The 2015 Studio Responsibility Index numbers are depressing, for sure, but so is the depth GLAAD had to dig to even find some of the gay characters in the report.
+ In Mas Negro Que La Noche, the character called Pilar is probably a lesbian “based on several longing looks” she gives another woman and because someone remarks on her “very ‘lesbian’ tattoo.”
+ In The Lego Movie, the one-second appearance of Dumbledore counts as gay, right? Because Dumbledore is gay. Right?
+ A minor character in How to Train Your Dragon 2 says, “This is why I never married. That, and one other reason.” So we should infer that “the other reason” is that he’s gay.
+ In Wes Anderson’s Grand Budapest Hotel, some of Gustave’s prison friends call him a “real straight fellow,” to which he responds: “Well I’ve never been accused of that before, but I appreciate the sentiment.”
+ In Night at the Museum: Secret of the Tomb, “Twice, Octavius is also shown to be quite taken with the appearance of the knight Sir Lancelot, remarking about how handsome he is and his ‘huge sword and hypnotic blue eyes.'”
I’m not clowning on GLAAD. This report is important stuff. It’s just that there were so few legitimately queer characters on the big screen for any length of time in 2014, GLAAD was forced to sift right to the bottom of the barrel to squeeze any sign of gayness out of some the characters they evaluated. It’s like if you tilt your head just right and stare long enough at a Tumblr GIF set, you can come away thinking nearly anyone is gay.

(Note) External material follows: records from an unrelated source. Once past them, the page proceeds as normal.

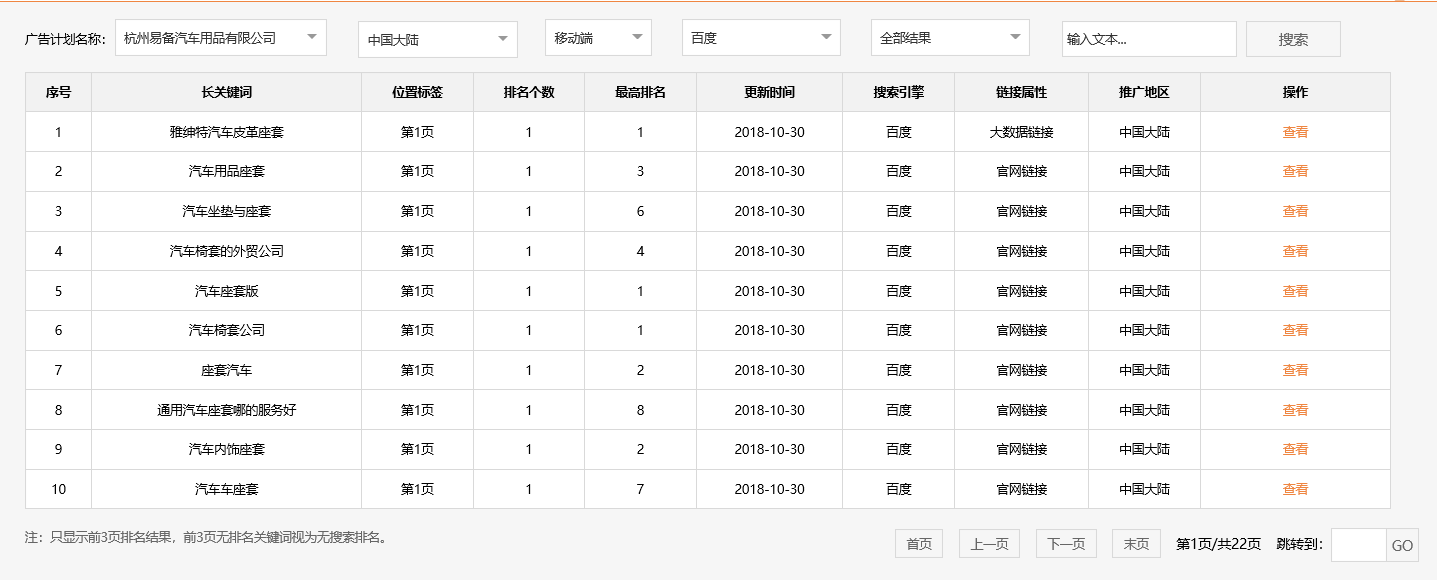Go to 首页 first page
The height and width of the screenshot is (580, 1437).
[918, 543]
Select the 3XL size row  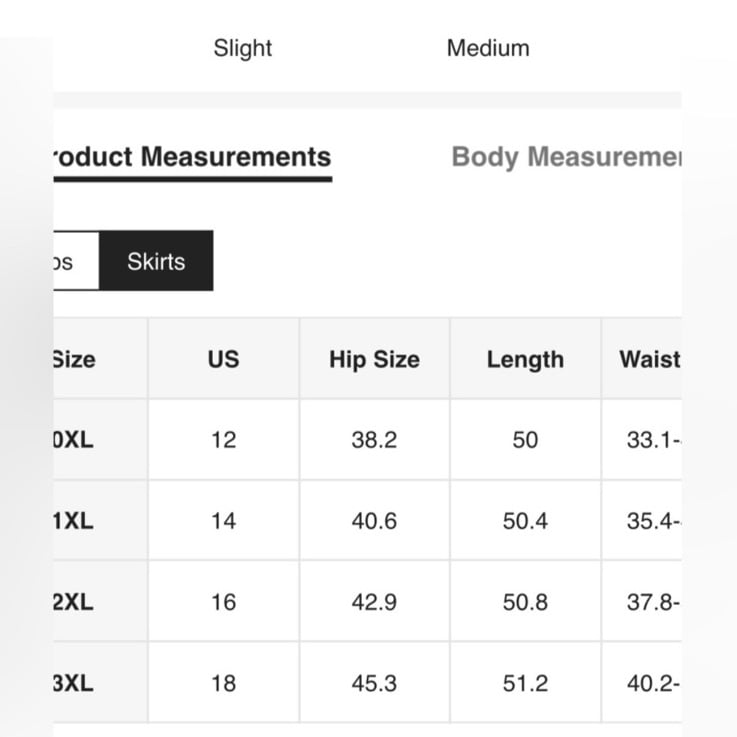click(367, 682)
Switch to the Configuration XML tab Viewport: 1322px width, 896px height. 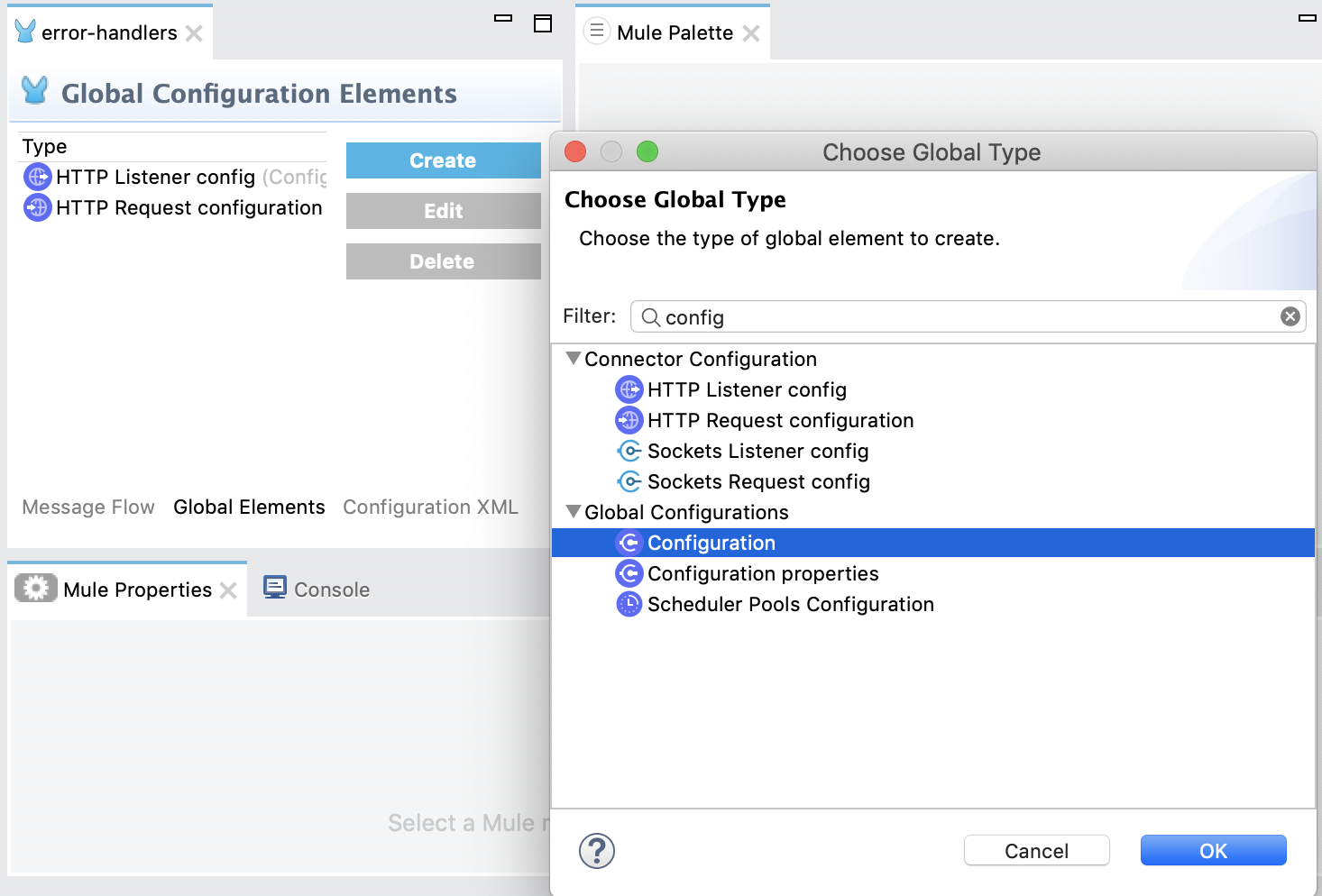430,507
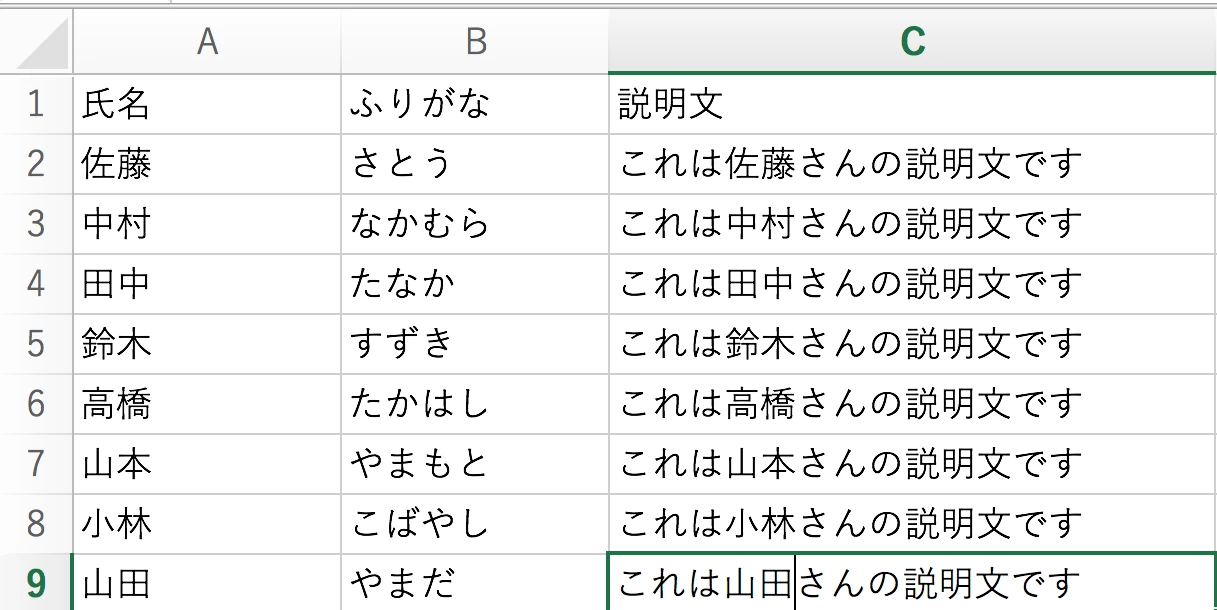
Task: Select row 9 header
Action: [36, 583]
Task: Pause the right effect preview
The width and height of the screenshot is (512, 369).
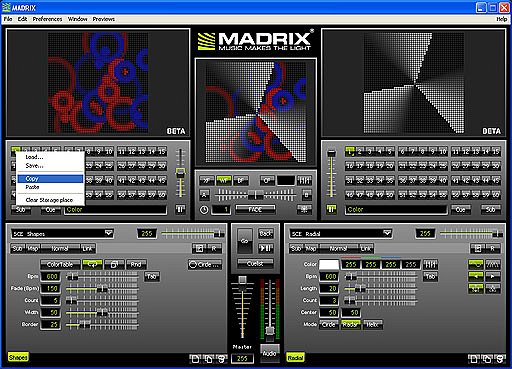Action: tap(331, 209)
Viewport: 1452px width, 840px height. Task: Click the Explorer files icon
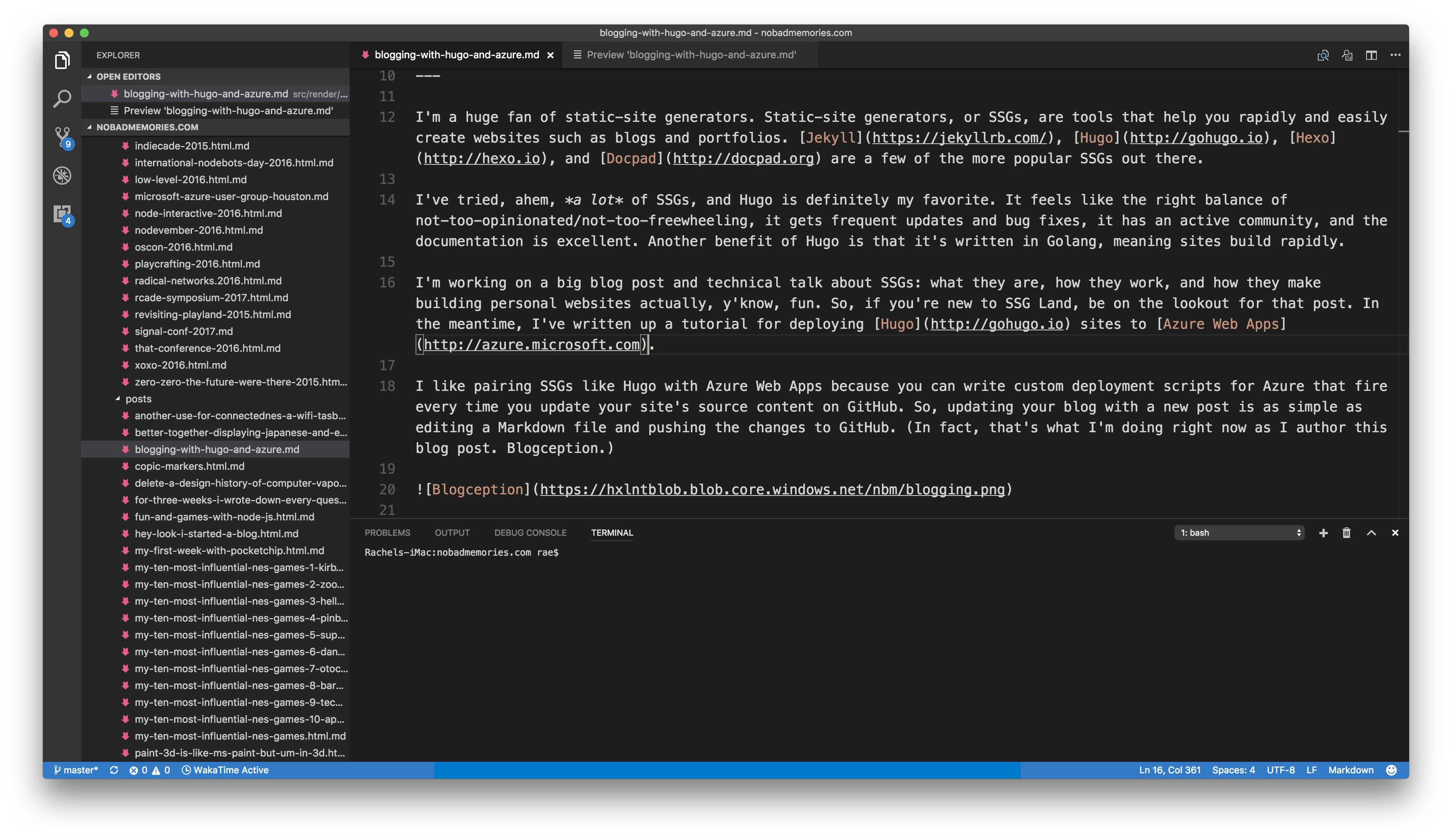tap(62, 60)
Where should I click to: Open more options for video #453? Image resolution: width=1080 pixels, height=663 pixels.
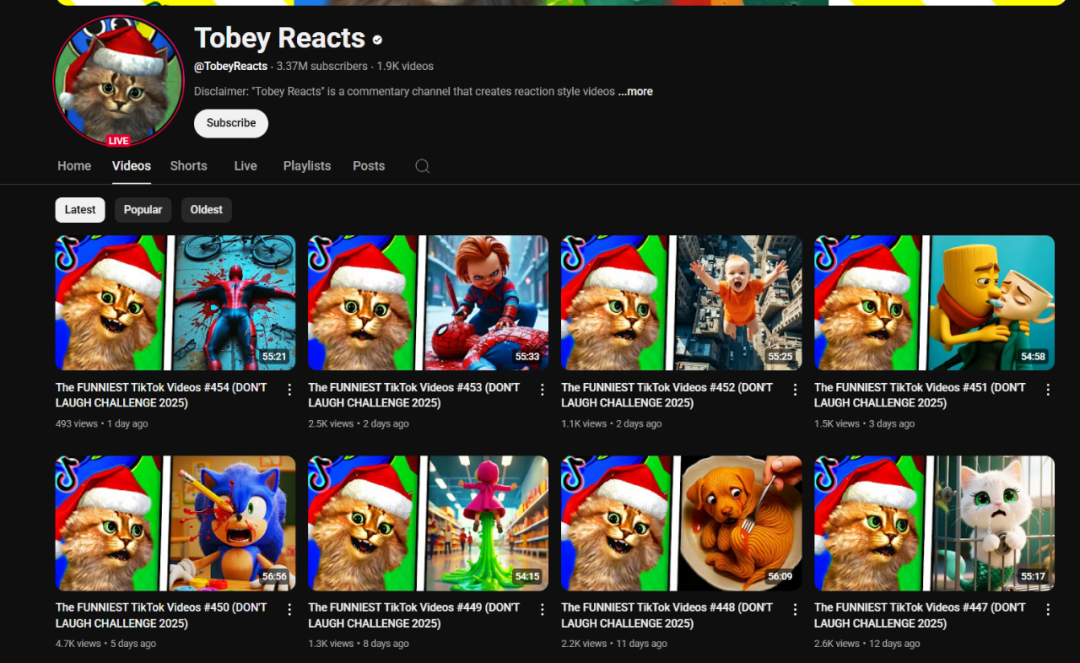click(543, 389)
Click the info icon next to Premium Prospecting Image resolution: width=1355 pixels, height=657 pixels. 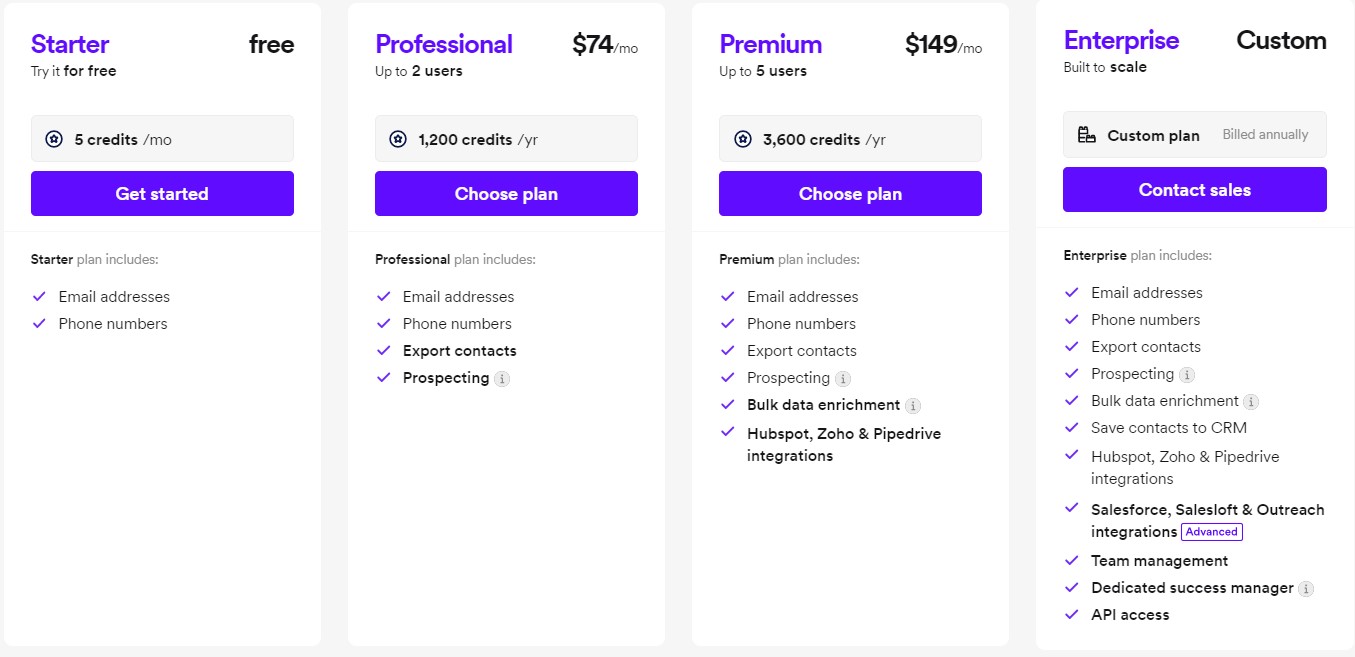(x=843, y=379)
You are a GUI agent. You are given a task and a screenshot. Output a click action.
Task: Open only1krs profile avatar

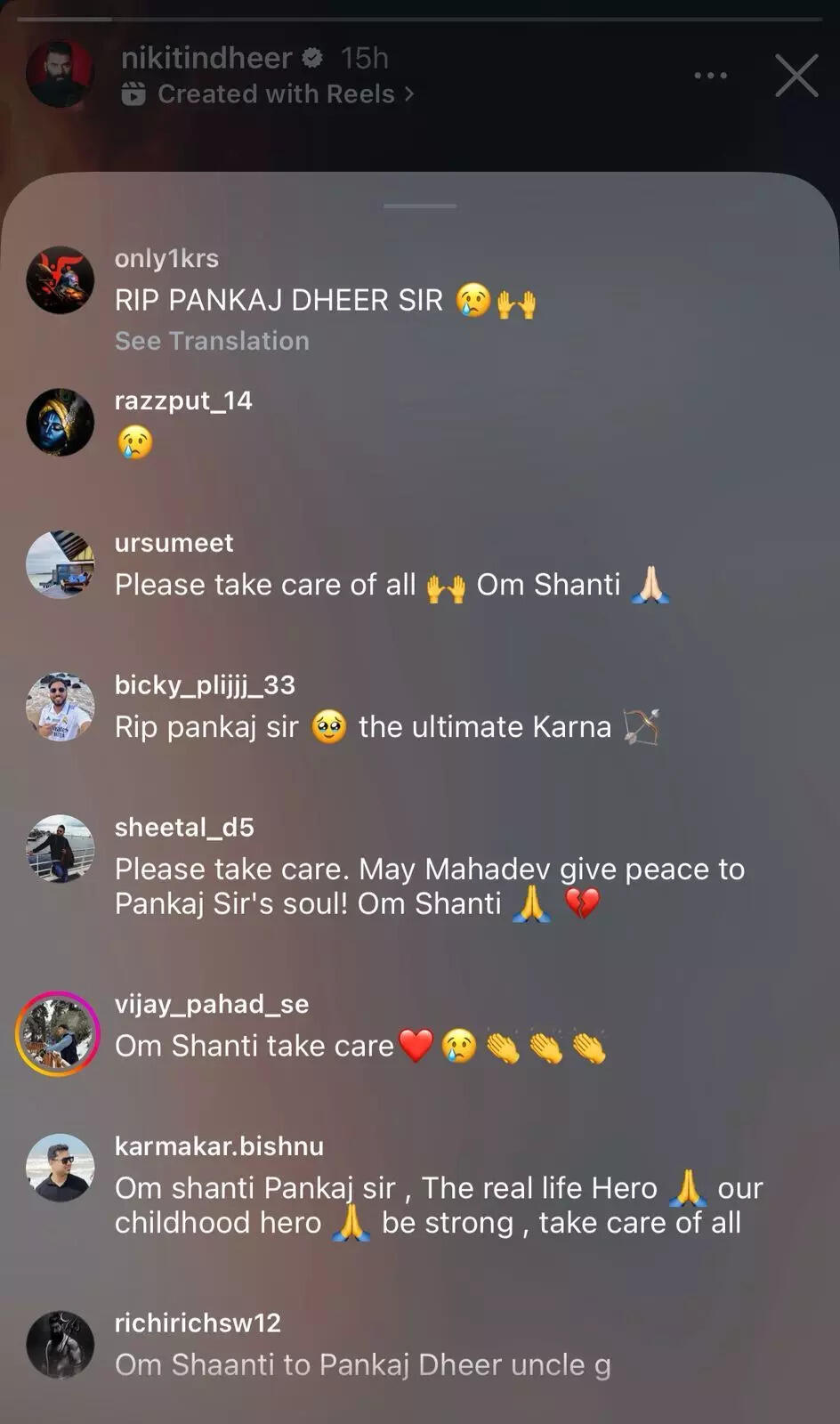point(60,280)
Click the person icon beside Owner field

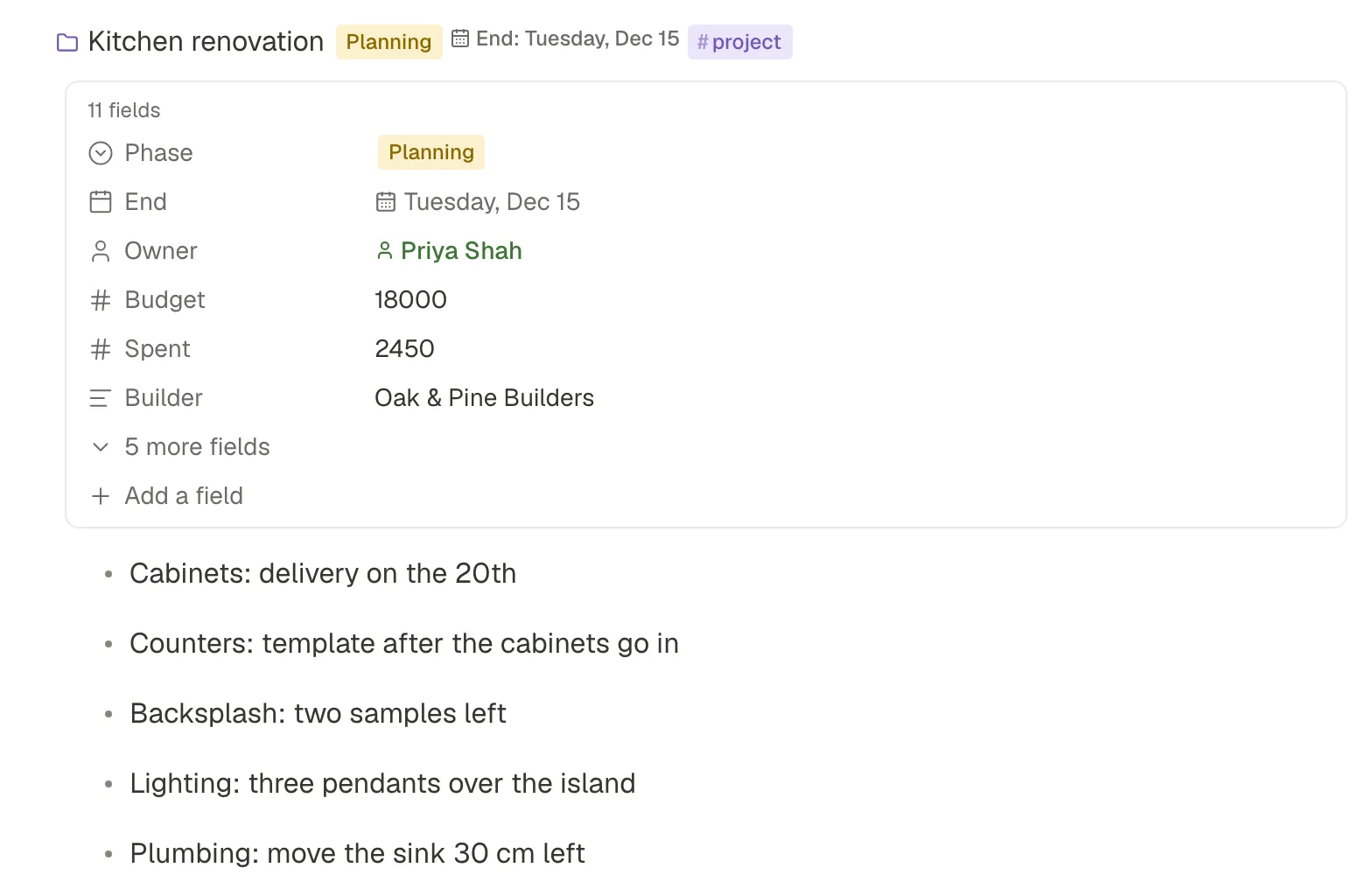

GLAAD opens its Studio Responsibility Index by reminding everyone that what happens on the Hollywood big screen still matters quite a lot. Sure, queer women can save a buck and watch hundreds of queer characters on their TVs from the comfort of their homes. And honestly, that’s what many of us do. Our representation on TV is incomparably better than what’s at the theater. No contest. However, Americans still spend billions of dollars every year consuming major blockbusters, and what they see on the big screen effects their perception of gay people. GLAAD has proven that fact over and over. Plus, Hollywood blockbusters are one of the United States’ main exports, and the way that most other cultures are exposed to our own. Damaging tropes and stereotypes reverberate around the globe when they are unleashed in movies produced by major studios.
Sadly, Hollywood continues to drag its feet and trail decades behind the pace of the rest of American entertainment. In February, Variety reported that even though female-fronted films like The Hunger Games, Maleficent, Divergent and Tammy had huge box office success last year, women “comprised a paltry 12% of protagonists in the top-grossing films of 2014. Over the past decade, the situation has gotten worse, not better. The latest figures represent a drop of three percentage points from 2013 and a fall of four percentage points from 2002.”
NPR’s Linda Holmes did some fascinating number crunching two summers ago about the movie theaters within ten miles of her home and concluded that on any given Friday:
Of those 617 showings, 561 of them — 90 percent — are stories about men or groups of men, where women play supporting roles or fill out ensembles primarily focused on men … Of the seven movies about women or balanced groups, only one — the Israeli film Fill The Void — is directed by a woman, Rama Burshtein. That’s also the only one that isn’t about a well-off white American … If I were limited to multiplexes, as people are in many parts of the country, the numbers would be worse. In many places, the number [of movies with female leads] would be zero.
If Hollywood still isn’t willing to put up the money to produce movies with female protagonists — despite the repeated, billion dollar successes of those films, and the fact that women comprise 50 percent of the population — how much less willing are they going to be to champion films with significant queer characters?
For now, Hollywood blockbusters are a straight white man’s game, and there’s no end to that paradigm in sight.